Doing something similar to Python is definitely possible, the patch in the closefrom-fix branch does so. I suppose we could remove the unsafe fallback and just resort to closing all possible FDs (which could be quite slow if the maximum was increased on a specific system). But that implementation would need some fixing anyway (e.g. if opendir()
uses an FD itself, maybe directly using opendir()
and dirfd()
could fix that - still opendir()
will use malloc()
).
#3 Updated by Ulrich Weber about 10 years ago
My workstation is ubuntu 14.04 too, 64 bit on a quad core i5-3470S. Try to stop and start the program if it not crashes after 5 minutes.
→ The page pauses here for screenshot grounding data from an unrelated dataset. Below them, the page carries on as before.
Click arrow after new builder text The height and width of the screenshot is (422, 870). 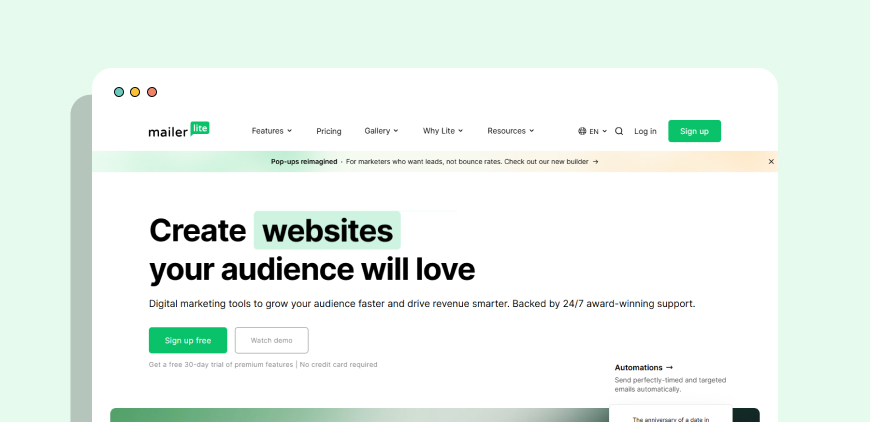click(x=595, y=162)
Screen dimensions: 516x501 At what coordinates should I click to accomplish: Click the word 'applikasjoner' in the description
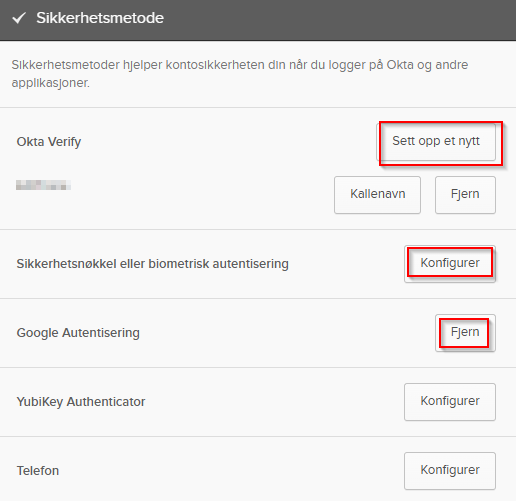(50, 83)
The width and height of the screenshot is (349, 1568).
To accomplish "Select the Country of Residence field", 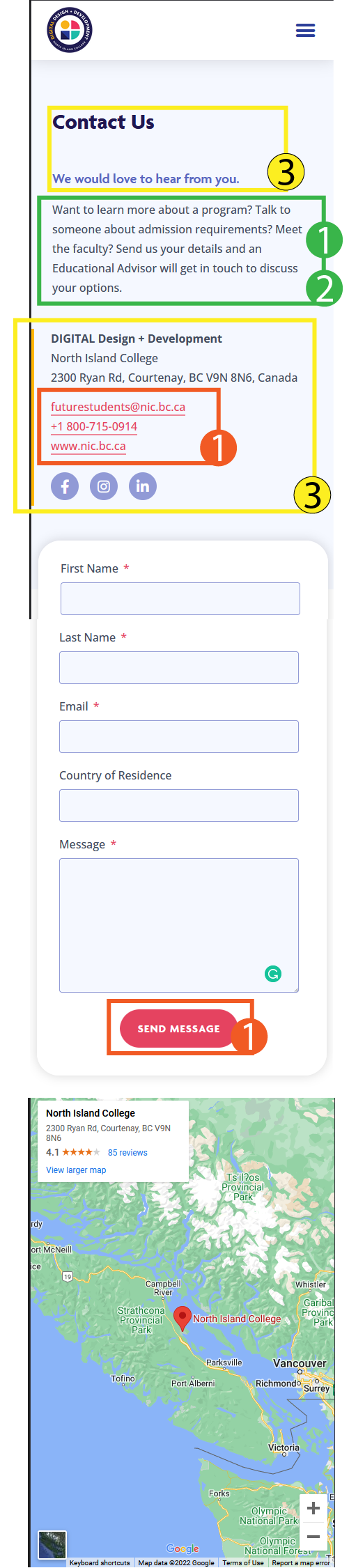I will pos(179,805).
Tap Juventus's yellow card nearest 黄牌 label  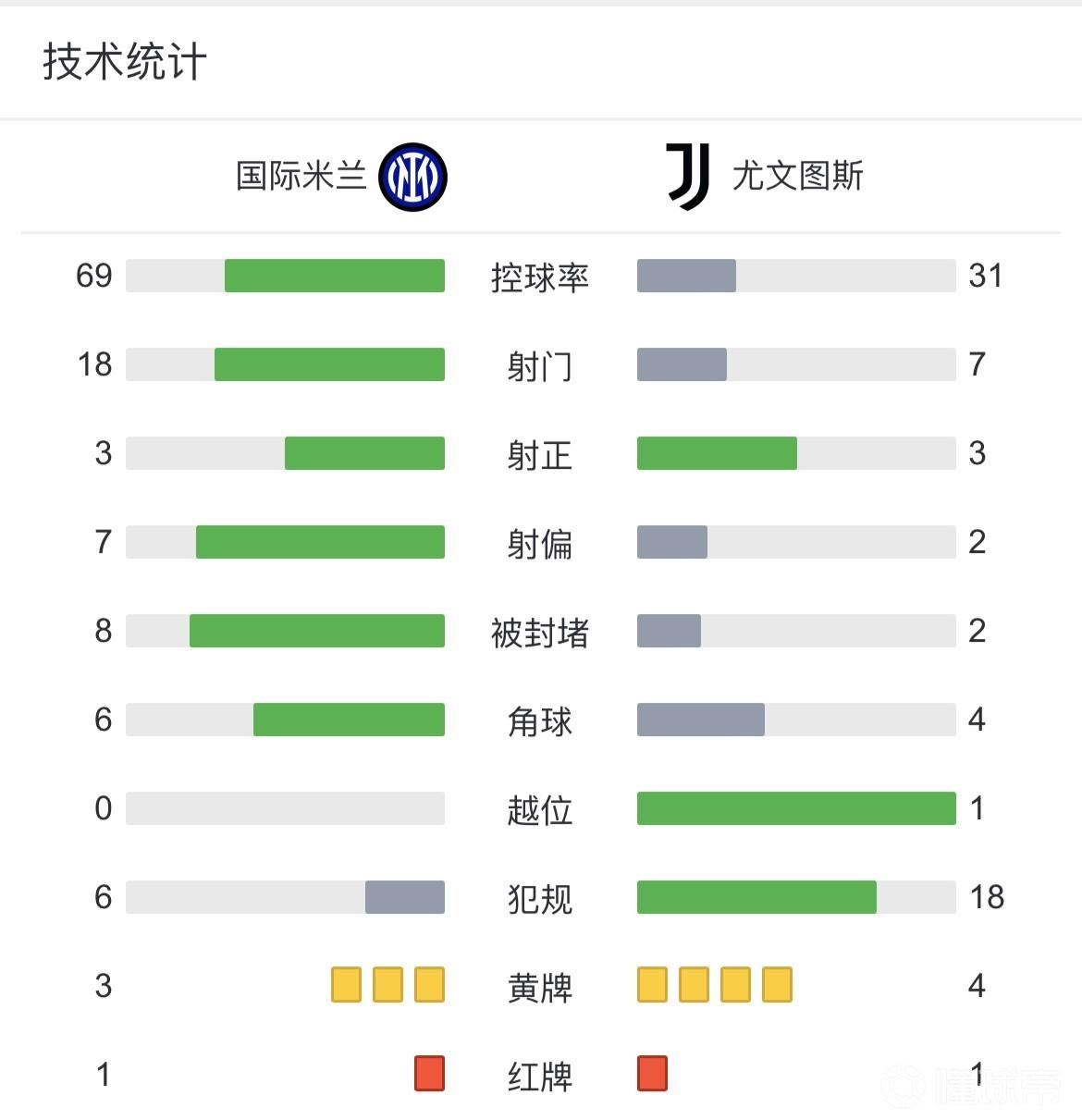[652, 985]
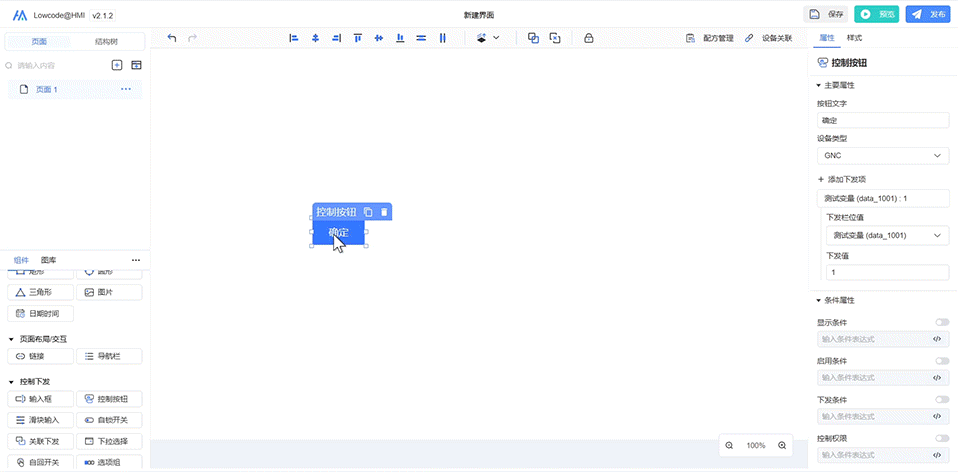Turn on the 控制权限 switch
The height and width of the screenshot is (472, 958).
click(x=941, y=438)
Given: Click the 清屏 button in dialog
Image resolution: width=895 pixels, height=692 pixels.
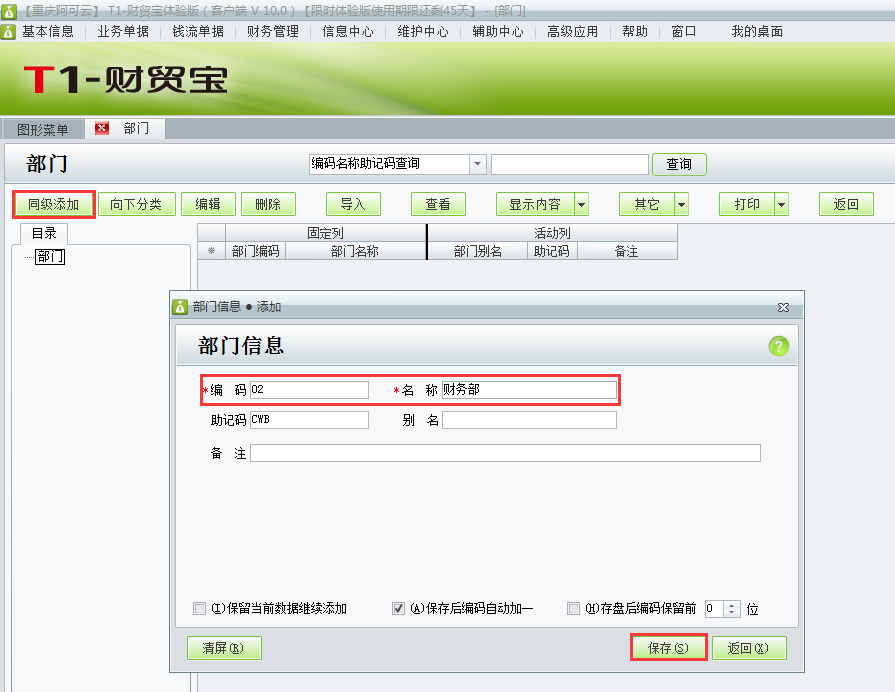Looking at the screenshot, I should point(223,648).
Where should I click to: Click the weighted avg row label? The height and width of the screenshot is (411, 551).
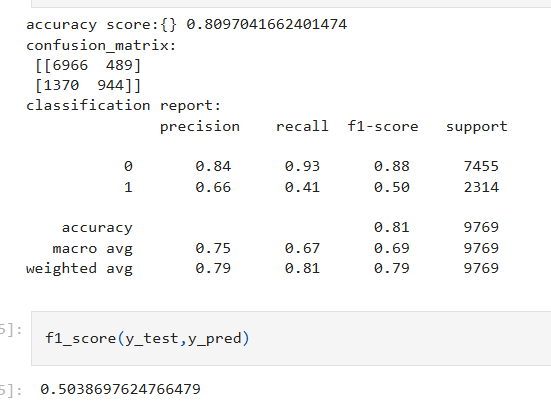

Had one run where id didnt crash too.
merlin@gir:~$ time ./a.out a.out: malloc.c:2372: sysmalloc: Assertion `(old_top == (((mbinptr) (((char *) &((av)->bins[((1) - 1) * 2])) - __builtin_offsetof (struct malloc_chunk, fd)))) && old_size == 0) || ((unsigned long) (old_size) >= (unsigned long)((((__builtin_offsetof (struct malloc_chunk, fd_nextsize))+((2 *(sizeof(size_t))) - 1)) & ~((2 *(sizeof(size_t))) - 1))) && ((old_top)->size & 0x1) && ((unsigned long) old_end & pagemask) == 0)' failed. real 0m22.105s user 0m3.186s sys 0m49.410s merlin@gir:~$ time ./a.out a.out: malloc.c:2372: sysmalloc: Assertion `(old_top == (((mbinptr) (((char *) &((av)->bins[((1) - 1) * 2])) - __builtin_offsetof (struct malloc_chunk, fd)))) && old_size == 0) || ((unsigned long) (old_size) >= (unsigned long)((((__builtin_offsetof (struct malloc_chunk, fd_nextsize))+((2 *(sizeof(size_t))) - 1)) & ~((2 *(sizeof(size_t))) - 1))) && ((old_top)->size & 0x1) && ((unsigned long) old_end & pagemask) == 0)' failed. Segmentation fault (core dumped) real 3m6.941s user 0m35.719s sys 6m45.173s merlin@gir:~$ time ./a.out *** Error in `./a.out': double free or corruption (out): 0x00007fde780008c0 *** Aborted (core dumped) real 1m35.279s user 0m17.237s sys 3m39.286s merlin@gir:~$ time ./a.out *** Error in `./a.outSegmentation fault (core dumped) real 0m38.299s user 0m7.267s sys 1m25.885s
#4 Updated by Tobias Brunner about 10 years ago
My workstation is ubuntu 14.04 too, 64 bit on a quad core i5-3470S. Try to stop and start the program if it not crashes after 5 minutes.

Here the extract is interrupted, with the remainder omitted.